Add Recovery Agent Option

The wizard will open. On the Select Recovery Agents screen we have to browse to our generated certificates in EFS-demo folder. When we select our certificate we will get a warning that Windows can’t determine if the certificate has been revoked. This is because this is a self-signed certificate, so we can click Yes in this case. When we do that, we will see our certificate in the list.

 12 Certificate Added

Certificate Selected

When we click Next and Finish, we will see our Recovery Agent certificate in the Encrypting File System node. This certificate will allow our Admin user (we have created this certificate with the Admin user) to recover encrypted files as well.

 13 Admin Certificate

Certificate Added

 We can add multiple recovery agents (different users). All we have to do is generate keys while logged on as a specific user.

When we have designated our recovery agents, we have to run the “cipher /u” command in order to update all encrypted files with the designated recovery agents. We will enter that command as Admin user.

 14 Cipher Update

Cipher Update Command

Notice that Marko CV file was updated (file created by Admin), while the Verson CV file couldn’t be decrypted.
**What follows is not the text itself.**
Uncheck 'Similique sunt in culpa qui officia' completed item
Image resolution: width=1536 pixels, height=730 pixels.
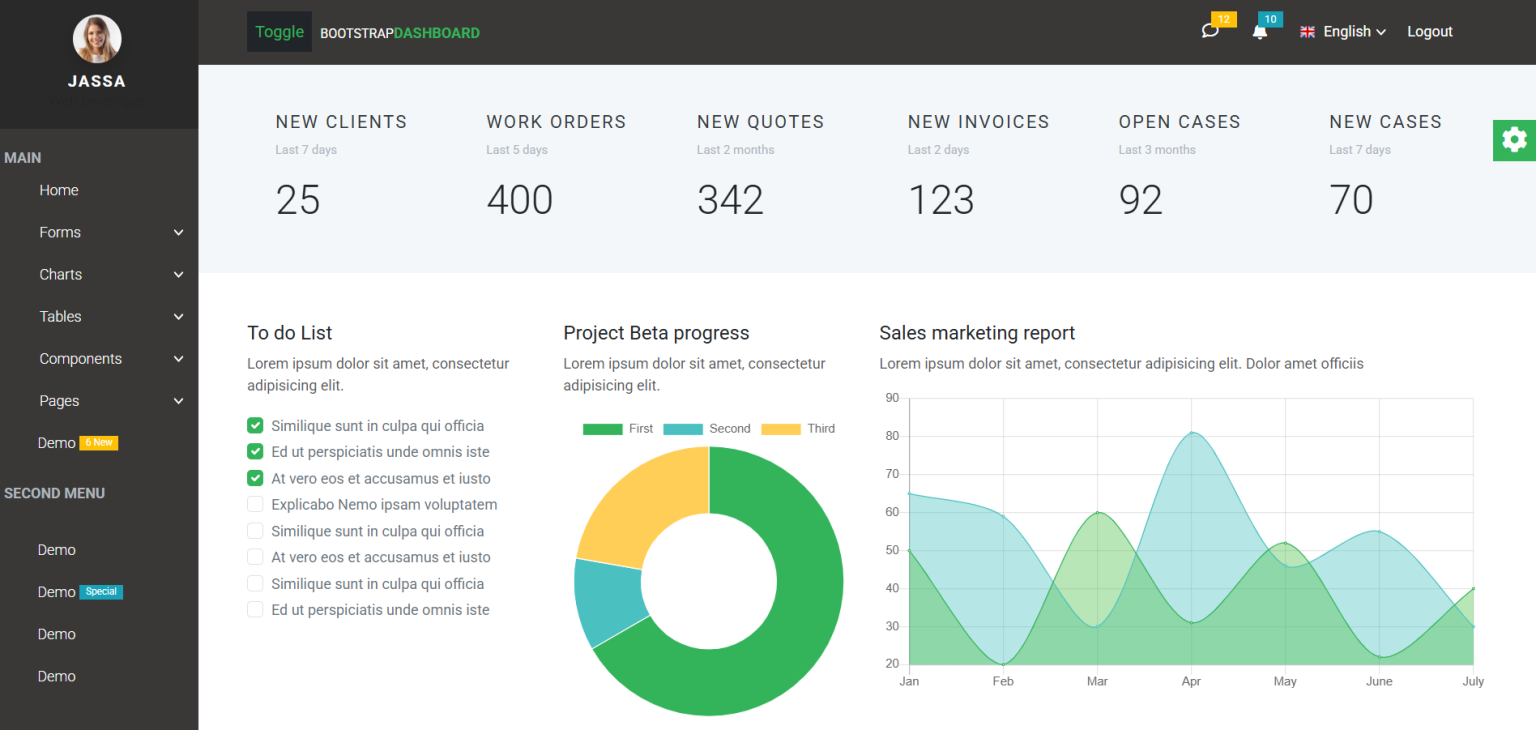point(255,425)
To decrypt Verson CV file we have to log on as Kim Verson and then run the cipher /u command again. We have to do that for all user accounts. This is because we have created Recovery Agents after the users have already encrypted their files. That’s because it is best to designate recovery agents before users start to encrypt their files. That way recovery agents will be added automatically, so we don’t have to run cipher /u command.

Backing Up  Keys

It is very important to back up EFS keys. There are two ways to do that. We can click on the prompt to back up our key. We can also go to Control Panel > User Accounts and click on the “Manage your file encryption certificates” option. When exporting certificates we will be able to choose the format. We should export all certificates in the certification path.

 15 Exporting Certificates Options

Export Options

On the next screen we will have to enter our password for the exported certificates, to keep them secure.

 16 Password For Exported Certificates

Password For Exported Files

We will also have to specify the location of the exported file. We should always copy this file and keep it in a safe place. Make sure that you know the location and the password for exported certificates.

 17 Certificate Location

Location For Exported Files

Another way to work with certificates is the Certificate Snap-in in the MMC console. We can also export our keys from there.